Thomson Invests in Geocast Network Systems
To facilitate the new system, Geocast states that it is creating a national broadcast network that will use local broadcasters' digital TV spectra to send customized "rich-media" entertainment and information to personal computers without the need for hardwired connections or service fees. The service will be advertiser-supported and free to the consumer—much like broadcast television itself, said Geocast.
While the first product offered will be an attachment for the home PC, Thomson's investment in Geocast signals its intention to develop the technology to be a key capability of future digital television products. The first product resulting from the Thomson/Geocast alliance will be an affordable, advanced, RCA-branded Geocast digital receiver that will come equipped with a hard-disk drive, digital TV tuners, and links to the computer via a standardized connection. Local broadcasters and national content providers will furnish their own programming to create a local and national service from Geocast. The receiver will be sold at retail stores and through the RCA.com website.
The companies say that, "consistent with the flexible use of digital television spectrum endorsed by Congress and the FCC, the combined work of Thomson and Geocast will create a datacasting service and product that utilizes the new digital TV channels to send content from local broadcasters. Within the framework of the Advanced Television Systems Committee (ATSC) over-the-air digital TV standard, itself developed through a decade of industry research and cooperation, Geocast will help broadcasters maximize their digital television spectrum investments."

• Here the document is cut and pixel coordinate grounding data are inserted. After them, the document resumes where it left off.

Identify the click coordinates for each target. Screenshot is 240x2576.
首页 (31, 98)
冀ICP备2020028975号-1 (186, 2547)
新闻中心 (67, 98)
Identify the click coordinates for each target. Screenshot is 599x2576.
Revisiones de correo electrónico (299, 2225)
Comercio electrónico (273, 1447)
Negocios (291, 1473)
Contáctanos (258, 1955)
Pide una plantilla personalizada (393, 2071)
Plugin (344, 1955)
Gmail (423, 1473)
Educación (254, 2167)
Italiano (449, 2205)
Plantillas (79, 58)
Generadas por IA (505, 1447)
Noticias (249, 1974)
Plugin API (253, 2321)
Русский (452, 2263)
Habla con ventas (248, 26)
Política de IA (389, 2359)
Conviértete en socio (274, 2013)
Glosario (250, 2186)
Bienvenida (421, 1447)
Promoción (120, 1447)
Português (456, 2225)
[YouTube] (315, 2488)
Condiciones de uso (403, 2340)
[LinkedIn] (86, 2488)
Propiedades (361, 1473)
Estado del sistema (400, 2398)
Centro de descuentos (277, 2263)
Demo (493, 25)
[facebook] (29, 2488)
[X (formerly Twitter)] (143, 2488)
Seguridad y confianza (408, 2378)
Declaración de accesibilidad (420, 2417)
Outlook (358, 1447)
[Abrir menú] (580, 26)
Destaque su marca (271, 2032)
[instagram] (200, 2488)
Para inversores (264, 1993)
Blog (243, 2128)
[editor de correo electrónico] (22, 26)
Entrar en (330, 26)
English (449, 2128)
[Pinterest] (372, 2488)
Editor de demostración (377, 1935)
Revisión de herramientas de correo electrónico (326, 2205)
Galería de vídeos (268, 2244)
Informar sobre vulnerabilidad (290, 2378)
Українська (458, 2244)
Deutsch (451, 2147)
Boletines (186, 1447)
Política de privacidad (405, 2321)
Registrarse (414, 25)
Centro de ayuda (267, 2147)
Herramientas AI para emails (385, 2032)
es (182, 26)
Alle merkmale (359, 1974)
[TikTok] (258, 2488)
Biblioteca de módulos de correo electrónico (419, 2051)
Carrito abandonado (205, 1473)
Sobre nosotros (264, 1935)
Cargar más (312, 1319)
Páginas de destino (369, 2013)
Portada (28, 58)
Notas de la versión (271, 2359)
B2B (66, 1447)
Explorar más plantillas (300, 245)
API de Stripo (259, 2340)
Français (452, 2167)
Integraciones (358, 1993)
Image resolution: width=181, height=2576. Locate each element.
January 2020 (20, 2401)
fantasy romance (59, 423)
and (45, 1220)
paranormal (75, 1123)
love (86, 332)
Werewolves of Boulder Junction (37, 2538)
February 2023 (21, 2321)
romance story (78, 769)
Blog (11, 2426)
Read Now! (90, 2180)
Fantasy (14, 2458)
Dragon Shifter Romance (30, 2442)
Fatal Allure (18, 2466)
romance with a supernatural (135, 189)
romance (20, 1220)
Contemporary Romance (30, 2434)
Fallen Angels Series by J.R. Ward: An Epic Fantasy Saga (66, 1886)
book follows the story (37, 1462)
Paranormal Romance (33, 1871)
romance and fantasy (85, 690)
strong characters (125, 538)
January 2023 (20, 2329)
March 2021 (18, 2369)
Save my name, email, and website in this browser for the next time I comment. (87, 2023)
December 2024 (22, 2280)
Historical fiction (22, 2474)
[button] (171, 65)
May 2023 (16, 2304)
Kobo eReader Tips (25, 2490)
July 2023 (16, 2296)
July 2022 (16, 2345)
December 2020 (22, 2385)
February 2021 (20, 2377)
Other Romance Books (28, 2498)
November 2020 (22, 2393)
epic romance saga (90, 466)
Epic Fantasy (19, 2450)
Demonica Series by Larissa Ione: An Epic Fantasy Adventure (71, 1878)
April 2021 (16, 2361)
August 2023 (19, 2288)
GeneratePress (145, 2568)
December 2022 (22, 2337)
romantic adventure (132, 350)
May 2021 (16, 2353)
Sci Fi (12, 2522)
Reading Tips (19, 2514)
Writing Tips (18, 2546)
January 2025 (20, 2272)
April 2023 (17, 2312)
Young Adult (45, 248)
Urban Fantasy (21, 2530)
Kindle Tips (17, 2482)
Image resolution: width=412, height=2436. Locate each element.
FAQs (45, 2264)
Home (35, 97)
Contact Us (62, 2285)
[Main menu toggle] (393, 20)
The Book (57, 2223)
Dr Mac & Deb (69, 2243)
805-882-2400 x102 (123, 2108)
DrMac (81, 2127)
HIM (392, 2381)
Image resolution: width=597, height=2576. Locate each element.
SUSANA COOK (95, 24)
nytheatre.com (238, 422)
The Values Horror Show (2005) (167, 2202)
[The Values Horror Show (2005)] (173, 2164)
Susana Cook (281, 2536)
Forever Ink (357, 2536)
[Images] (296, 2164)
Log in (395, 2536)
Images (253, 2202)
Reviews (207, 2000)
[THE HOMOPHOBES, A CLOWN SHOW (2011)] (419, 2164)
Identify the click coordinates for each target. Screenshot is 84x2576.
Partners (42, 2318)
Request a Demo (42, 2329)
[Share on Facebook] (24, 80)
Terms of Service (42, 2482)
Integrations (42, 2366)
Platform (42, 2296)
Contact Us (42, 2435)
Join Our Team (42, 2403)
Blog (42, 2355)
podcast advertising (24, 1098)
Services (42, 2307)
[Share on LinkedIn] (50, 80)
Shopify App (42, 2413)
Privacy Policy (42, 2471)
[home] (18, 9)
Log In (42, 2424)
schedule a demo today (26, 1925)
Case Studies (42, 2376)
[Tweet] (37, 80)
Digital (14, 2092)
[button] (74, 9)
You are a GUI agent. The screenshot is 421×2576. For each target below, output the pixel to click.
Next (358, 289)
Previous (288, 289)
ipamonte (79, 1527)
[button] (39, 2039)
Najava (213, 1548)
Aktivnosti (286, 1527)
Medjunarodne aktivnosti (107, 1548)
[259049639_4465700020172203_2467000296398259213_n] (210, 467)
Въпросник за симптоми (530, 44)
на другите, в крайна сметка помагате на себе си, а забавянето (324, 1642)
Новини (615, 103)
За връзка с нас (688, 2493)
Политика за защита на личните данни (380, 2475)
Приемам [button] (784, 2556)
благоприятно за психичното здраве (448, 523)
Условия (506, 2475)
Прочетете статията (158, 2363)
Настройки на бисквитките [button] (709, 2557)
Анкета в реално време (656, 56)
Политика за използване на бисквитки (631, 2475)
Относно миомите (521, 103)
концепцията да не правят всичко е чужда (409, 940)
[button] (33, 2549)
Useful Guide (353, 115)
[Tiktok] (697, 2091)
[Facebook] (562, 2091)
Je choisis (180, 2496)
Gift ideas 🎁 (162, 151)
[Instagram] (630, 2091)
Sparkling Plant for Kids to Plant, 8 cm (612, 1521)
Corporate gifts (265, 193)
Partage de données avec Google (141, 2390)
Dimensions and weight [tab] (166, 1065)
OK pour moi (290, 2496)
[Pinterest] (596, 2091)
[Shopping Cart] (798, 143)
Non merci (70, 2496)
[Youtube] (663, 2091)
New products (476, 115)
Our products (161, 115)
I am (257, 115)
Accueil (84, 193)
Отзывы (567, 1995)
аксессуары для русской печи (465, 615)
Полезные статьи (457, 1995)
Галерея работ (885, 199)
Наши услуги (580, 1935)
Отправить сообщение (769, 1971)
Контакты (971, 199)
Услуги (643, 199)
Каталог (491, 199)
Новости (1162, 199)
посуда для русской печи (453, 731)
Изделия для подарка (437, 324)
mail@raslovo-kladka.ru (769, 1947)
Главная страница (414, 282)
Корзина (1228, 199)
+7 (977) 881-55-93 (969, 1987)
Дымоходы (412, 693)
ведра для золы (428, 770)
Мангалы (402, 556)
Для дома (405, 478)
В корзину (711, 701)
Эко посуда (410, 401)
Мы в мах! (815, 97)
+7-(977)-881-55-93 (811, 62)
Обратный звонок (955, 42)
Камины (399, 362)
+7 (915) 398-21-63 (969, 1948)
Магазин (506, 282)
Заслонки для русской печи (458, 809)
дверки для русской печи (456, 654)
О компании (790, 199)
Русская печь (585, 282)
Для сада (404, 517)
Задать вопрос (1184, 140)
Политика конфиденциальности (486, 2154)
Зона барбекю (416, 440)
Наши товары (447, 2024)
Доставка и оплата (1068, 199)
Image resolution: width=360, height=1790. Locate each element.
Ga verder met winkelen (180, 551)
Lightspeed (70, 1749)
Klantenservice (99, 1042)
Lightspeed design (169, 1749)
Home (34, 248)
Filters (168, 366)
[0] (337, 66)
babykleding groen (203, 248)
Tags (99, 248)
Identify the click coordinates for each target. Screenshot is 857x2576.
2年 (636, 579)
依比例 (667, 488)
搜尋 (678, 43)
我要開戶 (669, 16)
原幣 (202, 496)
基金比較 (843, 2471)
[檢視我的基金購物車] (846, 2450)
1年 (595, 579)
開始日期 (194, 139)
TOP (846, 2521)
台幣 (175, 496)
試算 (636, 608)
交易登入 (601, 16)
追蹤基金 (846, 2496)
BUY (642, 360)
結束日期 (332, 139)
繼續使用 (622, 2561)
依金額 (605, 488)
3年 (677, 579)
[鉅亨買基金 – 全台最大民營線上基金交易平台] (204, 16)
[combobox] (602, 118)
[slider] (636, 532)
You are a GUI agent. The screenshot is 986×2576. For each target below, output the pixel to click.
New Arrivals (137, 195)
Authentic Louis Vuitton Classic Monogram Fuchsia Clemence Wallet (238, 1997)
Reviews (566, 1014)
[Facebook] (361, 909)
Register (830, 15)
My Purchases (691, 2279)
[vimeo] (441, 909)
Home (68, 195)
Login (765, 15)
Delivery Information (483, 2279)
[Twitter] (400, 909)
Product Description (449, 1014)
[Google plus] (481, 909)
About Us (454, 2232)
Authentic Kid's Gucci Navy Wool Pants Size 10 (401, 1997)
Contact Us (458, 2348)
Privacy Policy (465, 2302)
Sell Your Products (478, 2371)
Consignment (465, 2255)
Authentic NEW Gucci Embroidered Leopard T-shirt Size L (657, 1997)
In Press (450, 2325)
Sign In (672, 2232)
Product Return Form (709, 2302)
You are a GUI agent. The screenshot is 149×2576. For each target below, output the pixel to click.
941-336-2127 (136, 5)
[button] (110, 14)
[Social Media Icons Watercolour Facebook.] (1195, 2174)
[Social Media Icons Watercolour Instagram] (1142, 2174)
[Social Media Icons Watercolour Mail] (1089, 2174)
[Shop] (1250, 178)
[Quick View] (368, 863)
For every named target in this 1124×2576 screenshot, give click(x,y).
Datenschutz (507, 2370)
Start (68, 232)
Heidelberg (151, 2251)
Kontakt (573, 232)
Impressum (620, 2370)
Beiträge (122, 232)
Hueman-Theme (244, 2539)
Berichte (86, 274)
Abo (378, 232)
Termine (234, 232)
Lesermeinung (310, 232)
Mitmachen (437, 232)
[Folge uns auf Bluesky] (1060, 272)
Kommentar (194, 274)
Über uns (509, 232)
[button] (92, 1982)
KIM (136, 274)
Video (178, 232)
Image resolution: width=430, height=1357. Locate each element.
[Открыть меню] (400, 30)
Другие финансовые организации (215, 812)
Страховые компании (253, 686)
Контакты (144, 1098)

Geocast CEO Joe Horowitz points out that, "in the PC world, the Internet has dramatically changed our economy and personal lives, but its point-to-point architecture was never designed to deliver rich-media content to a mass audience. Geocast will change that. With the involvement of Thomson's digital expertise and RCA brand strength, we can move beyond the Internet to make personalized information and entertainment programming with full-motion video and CD-quality sound instantly available to PC users and, potentially, digital TV receivers."
Thomson's James E. Meyer adds that "Thomson's investment in Geocast is one more step in the process of building a comprehensive new wireless digital data broadcasting service in the United States that will offer rich content initially for the PC, and soon for other home-based digital devices, including digital TV sets and emerging information appliances."